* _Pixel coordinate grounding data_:

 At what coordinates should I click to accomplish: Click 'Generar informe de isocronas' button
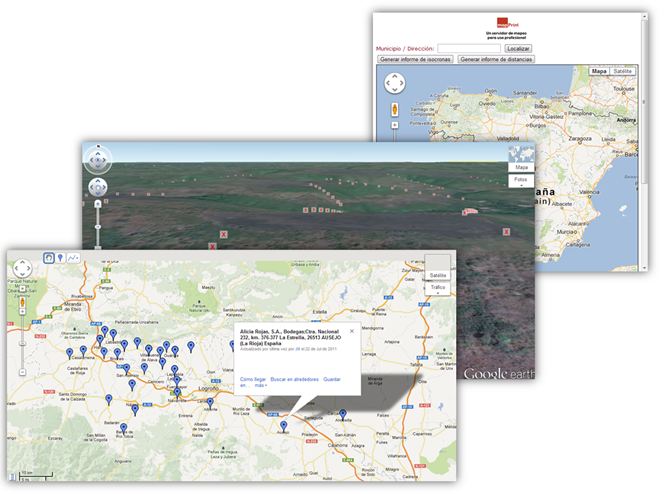[415, 60]
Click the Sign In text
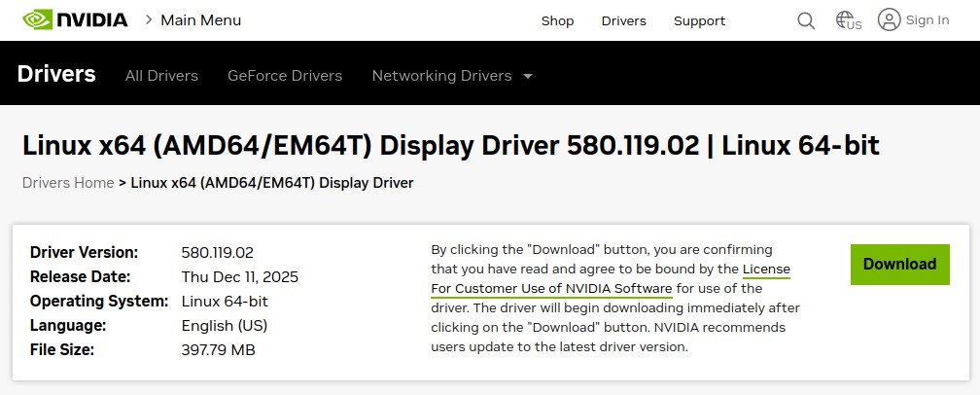This screenshot has height=395, width=980. pyautogui.click(x=928, y=20)
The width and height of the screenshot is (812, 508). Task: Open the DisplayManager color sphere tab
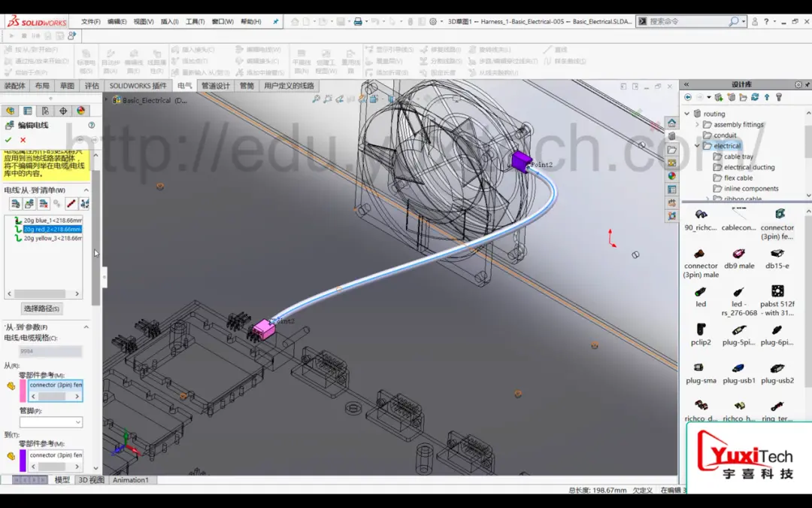(x=80, y=111)
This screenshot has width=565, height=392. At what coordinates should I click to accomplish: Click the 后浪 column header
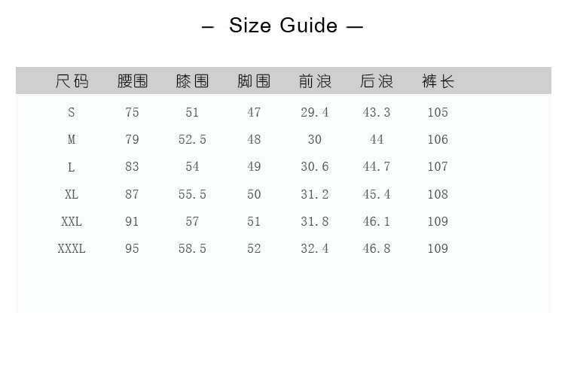tap(377, 81)
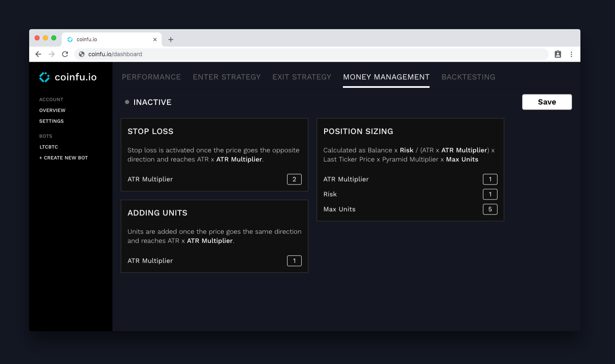Viewport: 615px width, 364px height.
Task: Click the Risk input under Position Sizing
Action: [490, 194]
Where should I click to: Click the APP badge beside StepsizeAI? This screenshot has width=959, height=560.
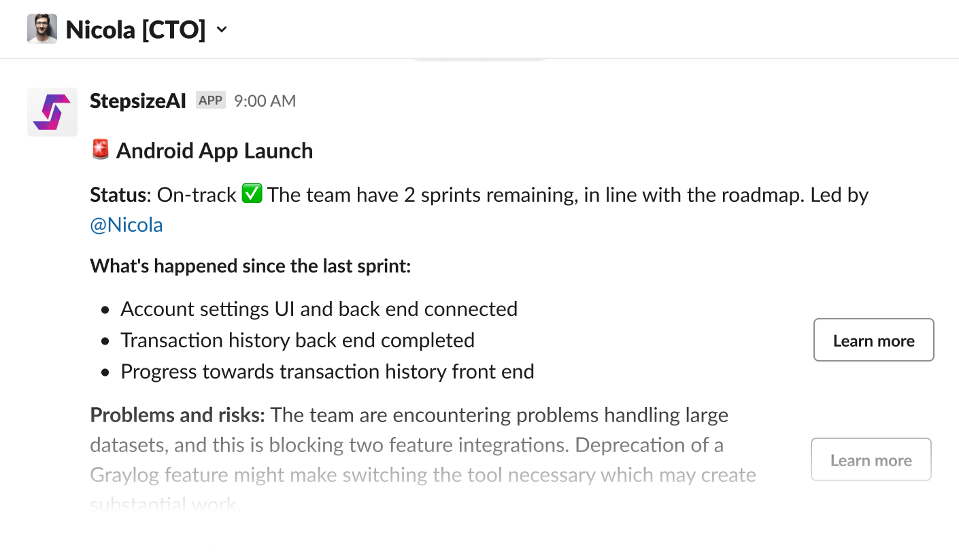click(210, 101)
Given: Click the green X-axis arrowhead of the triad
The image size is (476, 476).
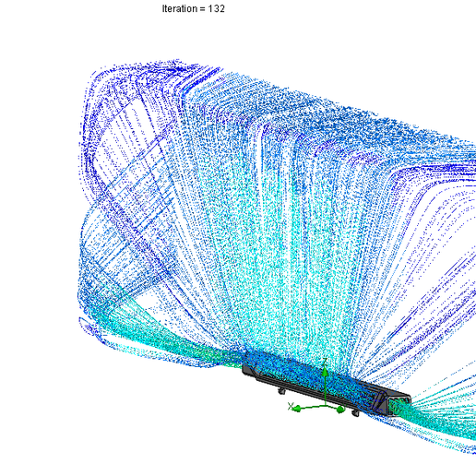Looking at the screenshot, I should [297, 409].
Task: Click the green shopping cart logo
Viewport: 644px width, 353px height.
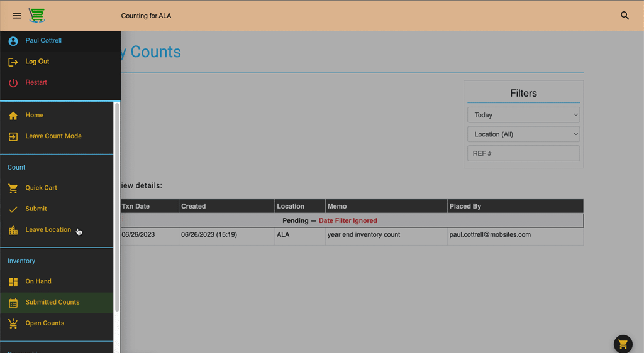Action: pos(37,16)
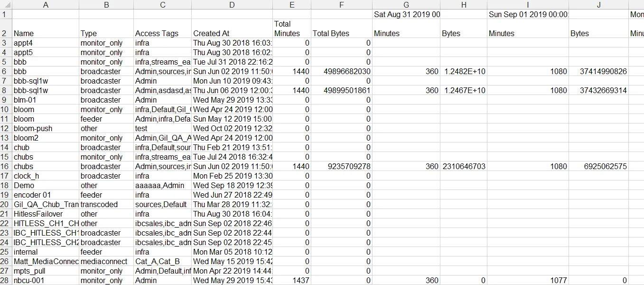Select the cell showing 6925062575
This screenshot has height=285, width=644.
599,167
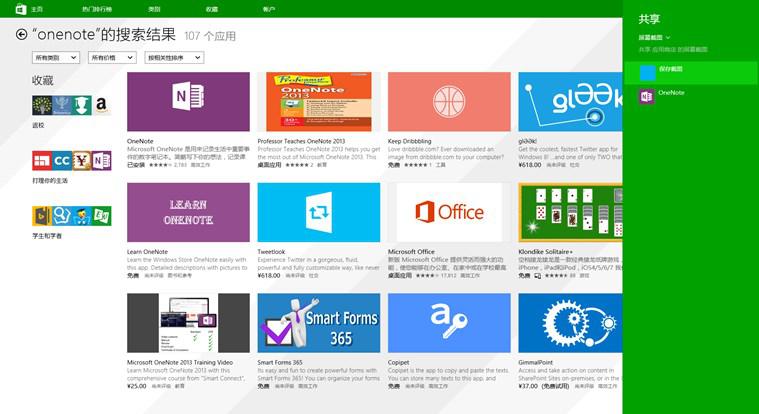
Task: Open the Smart Forms 365 thumbnail
Action: pos(319,322)
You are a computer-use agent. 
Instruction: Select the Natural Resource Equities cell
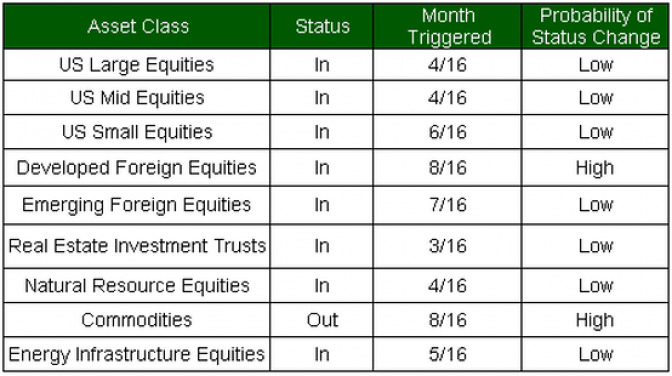pyautogui.click(x=137, y=286)
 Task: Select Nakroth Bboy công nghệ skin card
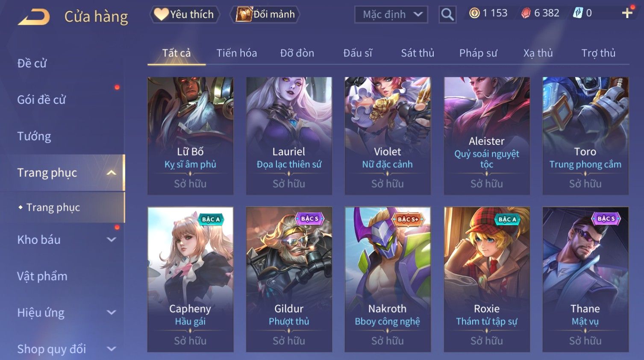click(388, 279)
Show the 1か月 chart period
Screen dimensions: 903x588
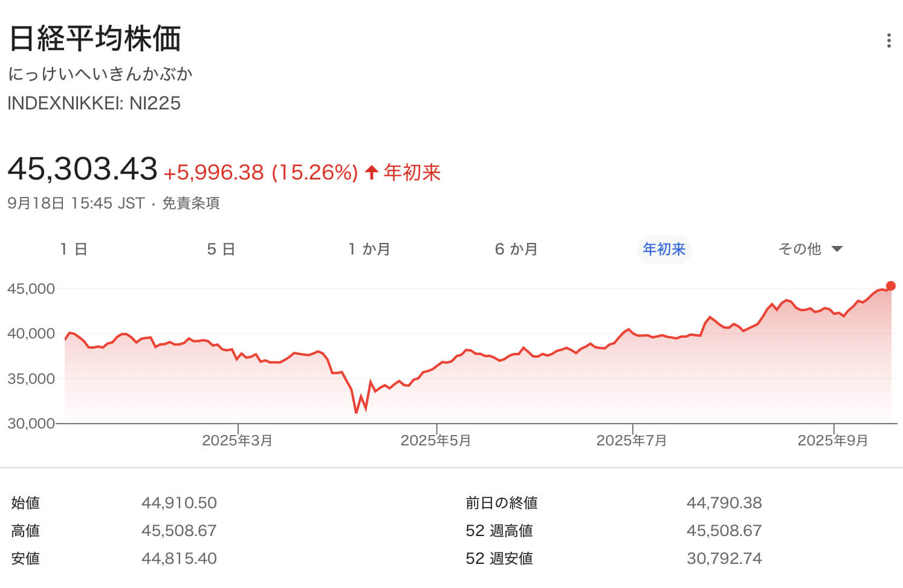click(369, 249)
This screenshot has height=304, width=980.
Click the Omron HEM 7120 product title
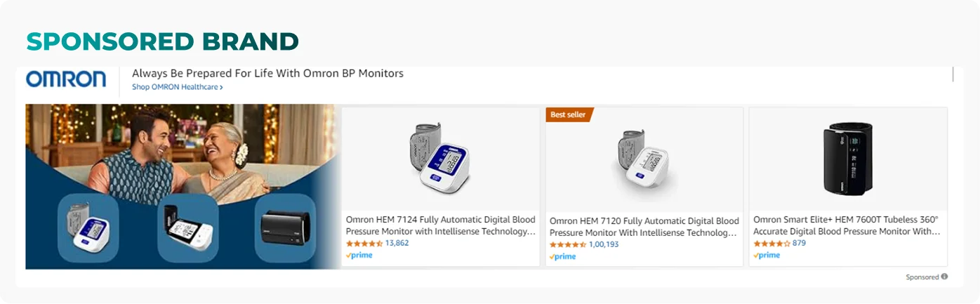click(x=644, y=227)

* _WHAT YOU WILL DO_:
Copy out each line of the records above that includes "green".

* _EXERCISE RESPONSE_:
Given: Click the green X-axis arrowhead of the triad
Task: Click the green shopping cart logo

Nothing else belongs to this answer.